This only does return any results because bugzilla has a bug - it brackets this
incorrectly, and so its expanded to the equivalent of ('product 'substring'
'foo' AND 'product' 'substr' 'bar' OR 'component' 'substring' 'foo' AND
'component' 'substring' 'bar' AND ...). I don't blame mysql for not managing to
pull out the joins ;) Since it can't, this becomes a query over every record,
adn wince the bmo upgrade, there are the two additional joins. I've filed this
as bug 179697, but although fixing that may mitigate the efffect of all these
searches, which seem mostly multiword from dawn's list, its not really related
to this bug
>the sidebar does ('product' 'allwordsubstr' 'foo bar') OR ('component'
>'alwordsubstr' 'foo bar').
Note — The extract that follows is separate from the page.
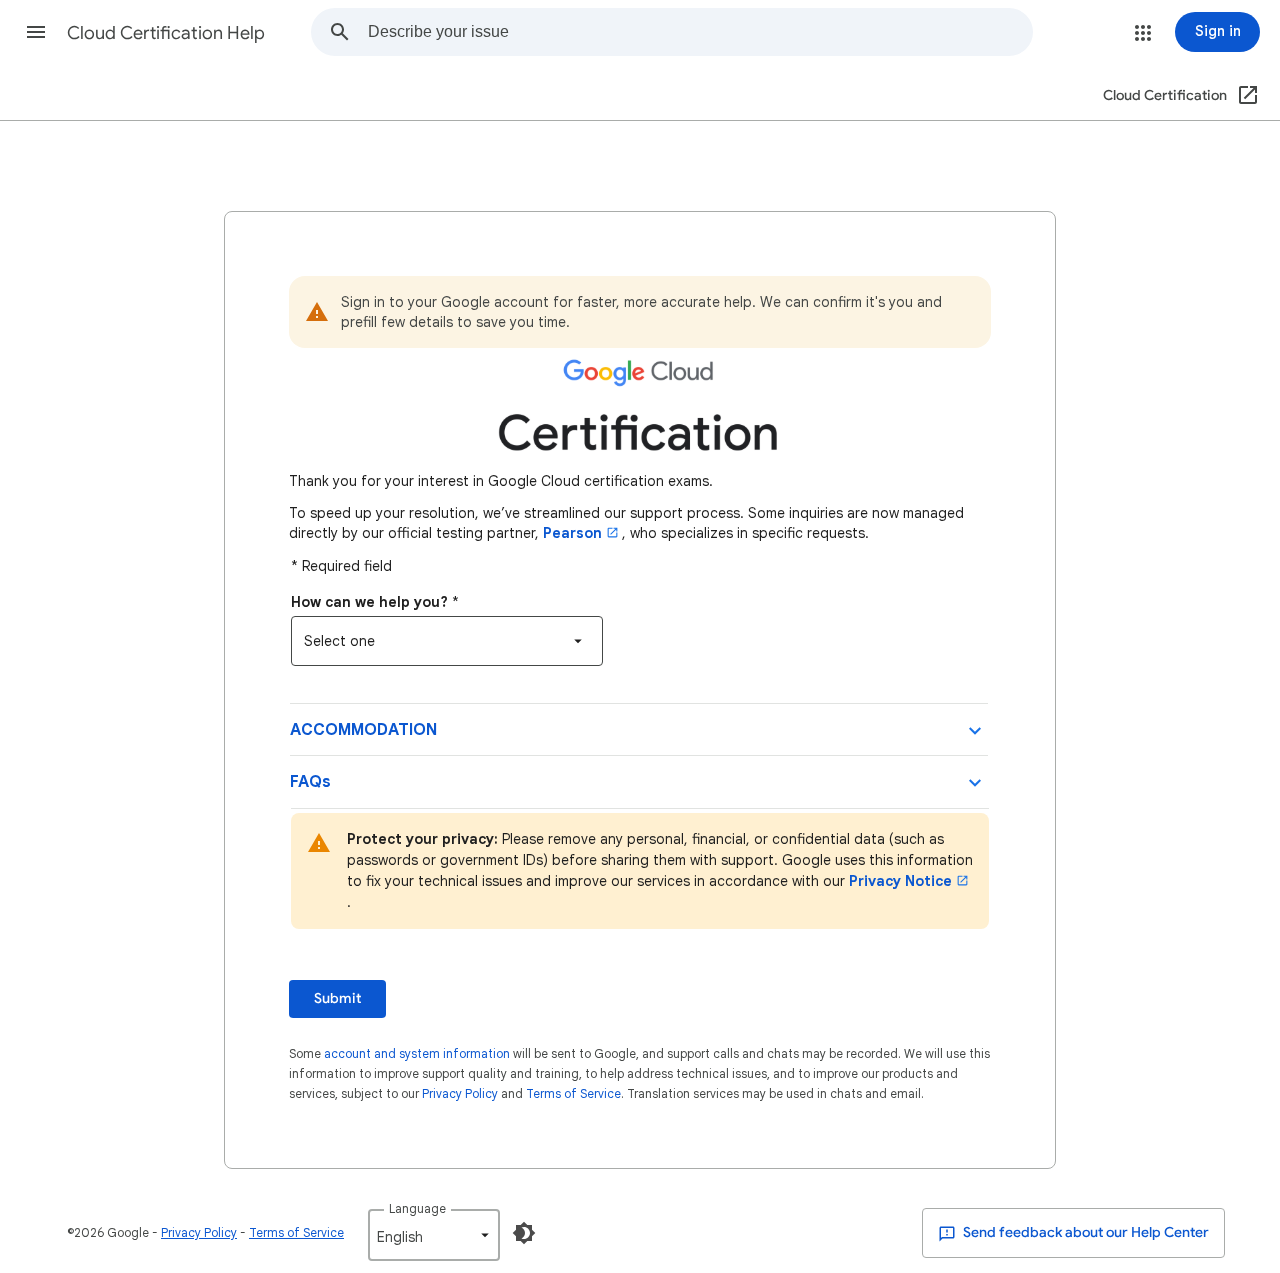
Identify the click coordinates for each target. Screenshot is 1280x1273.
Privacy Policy (460, 1093)
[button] (36, 32)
This is silly, since its asking for all bugs with a
>product containing 'foo' and 'bar' AND a component containting 'foo' and 'bar'.

s/AND/or/
s/and/AND/

is what I meant to write...
rjc, comments on the search stuff above? (Specifically, comment #7)
Depends on: 179827
No longer depends on: 179827
This is m.o specific, since its only an issue because bugzilla.mozilla.org is in
the search sidebar.

I'll go file bugs now to make this bug depend on this - see comment 16
Component: Query/Bug List → Bugzilla: Other moz.org Issues
Depends on: 179827
Keywords: meta
Product: Bugzilla → mozilla.org
Version: 2.17.1 → other
Depends on: 180866
> Re the third point, I think the reason that this was done was so that people
> could search for 'ftp login failure' and get ftp bugs. But this will in fact
> give back _all_ ftp bugs, because its an OR. Searching for |network login
> failure| will return all ftp/http/smtp/pop/etc bugs, because those components
> contain the string 'network'. Searching for 'browser locks up' will return all
> browser bugs.

I think this is a misunderstanding. Searching for "ftp login failure" will
return just a single bug, since all of "ftp", "login" and "failure" must occur
in some attribute of the bug. Same for the other two examples.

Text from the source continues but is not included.